• WORK INSTRUCTION: Word for word, output the data that follows.

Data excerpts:
Start of Block

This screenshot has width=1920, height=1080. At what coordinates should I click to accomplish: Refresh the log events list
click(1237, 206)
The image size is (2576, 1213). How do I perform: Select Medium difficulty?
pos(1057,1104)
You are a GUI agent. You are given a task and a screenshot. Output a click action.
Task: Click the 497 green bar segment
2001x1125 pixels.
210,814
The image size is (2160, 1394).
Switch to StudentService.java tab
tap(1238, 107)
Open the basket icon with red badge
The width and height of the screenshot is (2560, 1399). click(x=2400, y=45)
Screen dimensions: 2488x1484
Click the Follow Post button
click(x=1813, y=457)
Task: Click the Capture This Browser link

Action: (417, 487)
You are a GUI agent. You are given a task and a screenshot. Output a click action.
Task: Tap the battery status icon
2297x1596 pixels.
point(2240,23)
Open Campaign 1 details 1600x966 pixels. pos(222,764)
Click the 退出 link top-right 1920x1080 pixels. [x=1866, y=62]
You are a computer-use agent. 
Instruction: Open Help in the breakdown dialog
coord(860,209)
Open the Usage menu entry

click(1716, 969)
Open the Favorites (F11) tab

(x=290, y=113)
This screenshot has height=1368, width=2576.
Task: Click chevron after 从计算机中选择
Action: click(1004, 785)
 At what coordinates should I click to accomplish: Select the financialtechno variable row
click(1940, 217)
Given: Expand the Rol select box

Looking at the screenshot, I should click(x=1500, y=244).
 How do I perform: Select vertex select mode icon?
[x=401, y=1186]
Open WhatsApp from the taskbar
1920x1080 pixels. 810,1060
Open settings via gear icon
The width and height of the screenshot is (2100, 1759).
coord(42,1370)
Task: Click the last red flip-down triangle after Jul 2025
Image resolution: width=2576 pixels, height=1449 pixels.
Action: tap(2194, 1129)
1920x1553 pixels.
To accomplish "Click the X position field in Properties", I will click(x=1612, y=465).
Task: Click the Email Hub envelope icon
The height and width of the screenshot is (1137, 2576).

End of Block

• EXPECTED ANSWER:
This screenshot has width=1920, height=1080. At what coordinates should I click to accomplish: Refresh the log events list
click(1237, 206)
The image size is (2576, 1213). How do I perform: Select Medium difficulty?
pos(1057,1104)
You are a GUI agent. You are given a task and a screenshot. Output a click action.
Task: Click the 497 green bar segment
2001x1125 pixels.
210,814
The image size is (2160, 1394).
Switch to StudentService.java tab
tap(1238, 107)
Open the basket icon with red badge
The width and height of the screenshot is (2560, 1399). click(x=2400, y=45)
Screen dimensions: 2488x1484
Click the Follow Post button
click(x=1813, y=457)
Task: Click the Capture This Browser link

Action: (417, 487)
You are a GUI agent. You are given a task and a screenshot. Output a click action.
Task: Tap the battery status icon
2297x1596 pixels.
point(2240,23)
Open Campaign 1 details 1600x966 pixels. pos(222,764)
Click the 退出 link top-right 1920x1080 pixels. [x=1866, y=62]
You are a computer-use agent. 
Instruction: Open Help in the breakdown dialog
coord(860,209)
Open the Usage menu entry

click(1716, 969)
Open the Favorites (F11) tab

(x=290, y=113)
This screenshot has height=1368, width=2576.
Task: Click chevron after 从计算机中选择
Action: click(1004, 785)
 At what coordinates should I click to accomplish: Select the financialtechno variable row
click(1940, 217)
Given: Expand the Rol select box

Looking at the screenshot, I should click(x=1500, y=244).
 How do I perform: Select vertex select mode icon?
[x=401, y=1186]
Open WhatsApp from the taskbar
1920x1080 pixels. 810,1060
Open settings via gear icon
The width and height of the screenshot is (2100, 1759).
coord(42,1370)
Task: Click the last red flip-down triangle after Jul 2025
Image resolution: width=2576 pixels, height=1449 pixels.
Action: tap(2194, 1129)
1920x1553 pixels.
To accomplish "Click the X position field in Properties", I will click(x=1612, y=465).
Task: Click the Email Hub envelope icon
The height and width of the screenshot is (1137, 2576).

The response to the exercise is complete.